Rod Garner explores a 19th-century example of voluntary self-isolation

North Wind Picture Archives/Alamy

Bronze statue of Thoreau in front of a replica of his cabin at Walden Pond

Bronze statue of Thoreau in front of a replica of his cabin at Walden Pond

AS PROUD Americans celebrated their country’s independence, on 4 July 1845, Henry David Thoreau, a young man of arresting appearance, left the village of Concord, Massachusetts, to live in a cabin built with his own hands next to Walden Pond, a mile away from his home and close to the woods. There, in the relative solitude that he craved, he embraced the idea of “living deliberately”, and of confronting “only the essential facts of life”.

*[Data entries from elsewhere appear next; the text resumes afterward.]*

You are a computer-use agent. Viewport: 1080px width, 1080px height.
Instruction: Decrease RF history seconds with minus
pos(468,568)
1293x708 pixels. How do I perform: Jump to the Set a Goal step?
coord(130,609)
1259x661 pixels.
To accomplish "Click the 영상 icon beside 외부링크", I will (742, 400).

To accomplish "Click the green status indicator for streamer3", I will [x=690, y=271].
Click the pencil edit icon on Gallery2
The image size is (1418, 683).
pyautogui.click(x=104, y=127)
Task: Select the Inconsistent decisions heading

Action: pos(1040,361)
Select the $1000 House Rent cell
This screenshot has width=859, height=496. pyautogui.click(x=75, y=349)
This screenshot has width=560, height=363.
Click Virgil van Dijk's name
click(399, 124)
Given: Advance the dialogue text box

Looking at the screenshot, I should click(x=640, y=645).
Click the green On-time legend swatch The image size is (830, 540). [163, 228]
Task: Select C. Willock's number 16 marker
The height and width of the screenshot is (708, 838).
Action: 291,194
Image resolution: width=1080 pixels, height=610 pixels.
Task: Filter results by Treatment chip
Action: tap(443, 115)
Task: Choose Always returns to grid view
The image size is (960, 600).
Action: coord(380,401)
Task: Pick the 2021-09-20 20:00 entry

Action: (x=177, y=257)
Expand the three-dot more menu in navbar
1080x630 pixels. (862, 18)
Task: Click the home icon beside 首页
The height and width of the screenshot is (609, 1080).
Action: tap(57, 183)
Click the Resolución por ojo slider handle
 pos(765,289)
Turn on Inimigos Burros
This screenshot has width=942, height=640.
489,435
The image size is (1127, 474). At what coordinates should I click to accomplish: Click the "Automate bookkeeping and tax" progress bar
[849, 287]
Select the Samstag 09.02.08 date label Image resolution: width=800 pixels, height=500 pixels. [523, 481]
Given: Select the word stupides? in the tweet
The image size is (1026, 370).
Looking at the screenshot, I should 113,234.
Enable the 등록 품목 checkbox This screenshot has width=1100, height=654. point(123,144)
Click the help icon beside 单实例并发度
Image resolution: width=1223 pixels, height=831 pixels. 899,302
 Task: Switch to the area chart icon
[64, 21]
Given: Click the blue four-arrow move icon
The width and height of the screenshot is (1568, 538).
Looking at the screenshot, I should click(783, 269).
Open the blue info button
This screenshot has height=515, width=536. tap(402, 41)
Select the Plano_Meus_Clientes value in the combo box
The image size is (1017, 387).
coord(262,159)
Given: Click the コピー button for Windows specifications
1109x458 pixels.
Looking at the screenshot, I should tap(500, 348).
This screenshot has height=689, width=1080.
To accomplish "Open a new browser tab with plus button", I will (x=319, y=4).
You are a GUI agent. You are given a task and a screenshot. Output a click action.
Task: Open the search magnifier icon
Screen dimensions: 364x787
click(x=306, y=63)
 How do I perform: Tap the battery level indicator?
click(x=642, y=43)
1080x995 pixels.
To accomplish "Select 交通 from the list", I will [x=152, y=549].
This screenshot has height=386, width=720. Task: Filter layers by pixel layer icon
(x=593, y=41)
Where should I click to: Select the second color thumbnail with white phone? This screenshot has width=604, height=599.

He was 27 and disillusioned by a society in thrall to the roar of the machine age, the economic exploitation of slavery, and the mean pursuit of wealth. Organised religion appeared to him little better, with its scant regard for the spiritual life of individuals or the pursuit of virtue.

He stayed at Walden for two years, practising self-sufficiency, recording the changing seasons, and writing prolifically in his journals about everything that preoccupied him. Nature, religion, literature, philosophy, politics, and economics fuelled his pen. Nothing was alien to him, and his considerable talents — both practical and intellectual — equipped him for the “experiment” on which he had embarked.

Educated at Harvard, he read at least six languages. His mind was fashioned by Homer, Virgil, the ancient scriptures of India and China, poetry, history, the latest German philosophy and science, and the Bible. His hands were put to good use repairing the cabin after severe storms; planting corn, potatoes, tomatoes, and seven miles of beans; and deploying oxen to break open the hard soil.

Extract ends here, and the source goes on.